We climbed just a little way, enough for me
to meet the trees and the brush turkeys
and talk to the mountain herself. Tell me
all you like that the energy’s male. I say
it changes to masculine near the top. I spoke
with a Goddess that day, and all the other days.
I’ve never reached the top. I have no need.

I had met this mountain before, in meditations
when I lived far from here. I traversed in thought
her deep crystal pathways; discovered secrets.
‘She calls you,’ people told us when we moved
up from Melbourne to live in her vast Caldera. 
‘Some she calls; others she spits out.’
I’ve seen that too.
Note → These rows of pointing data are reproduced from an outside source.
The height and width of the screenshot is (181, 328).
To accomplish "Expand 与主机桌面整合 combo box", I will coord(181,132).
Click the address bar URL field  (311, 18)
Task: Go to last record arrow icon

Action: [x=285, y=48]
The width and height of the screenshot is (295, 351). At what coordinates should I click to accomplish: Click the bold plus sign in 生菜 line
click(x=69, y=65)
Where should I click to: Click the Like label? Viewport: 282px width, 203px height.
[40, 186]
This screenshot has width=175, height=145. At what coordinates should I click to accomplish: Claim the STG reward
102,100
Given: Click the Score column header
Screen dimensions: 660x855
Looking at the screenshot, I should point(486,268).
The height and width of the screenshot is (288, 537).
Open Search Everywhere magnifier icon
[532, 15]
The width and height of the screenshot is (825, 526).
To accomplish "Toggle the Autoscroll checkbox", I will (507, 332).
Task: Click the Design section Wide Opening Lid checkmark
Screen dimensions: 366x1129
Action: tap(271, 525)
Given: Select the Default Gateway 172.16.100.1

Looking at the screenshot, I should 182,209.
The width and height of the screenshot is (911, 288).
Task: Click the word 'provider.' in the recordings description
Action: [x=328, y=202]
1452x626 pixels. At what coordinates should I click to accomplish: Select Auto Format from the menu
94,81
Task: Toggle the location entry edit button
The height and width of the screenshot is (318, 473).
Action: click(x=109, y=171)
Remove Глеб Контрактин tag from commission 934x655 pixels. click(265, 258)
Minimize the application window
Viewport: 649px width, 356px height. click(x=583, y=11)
I don’t believe I’m one.

Eighteen years have passed quickly.
She has hosted Reiki Master initiations,
meditation groups, channellings,
and many solitary walks on her lower slopes
as well as presiding over Pagan rites.
She has moved me around her valleys,
a few years here or there, where I am needed.

But never too far from my source.
Now I’m close in, the closest I’ve been.
I’m told I have come to rest in my final home.
And it suits me. I walk out every day
and look at a ring of mountains, most of all
that great, strange-shaped mountain I belong to.
It began as seduction and became a marriage.

30 Poems in 30 Days: 7, a relationship with an inanimate object.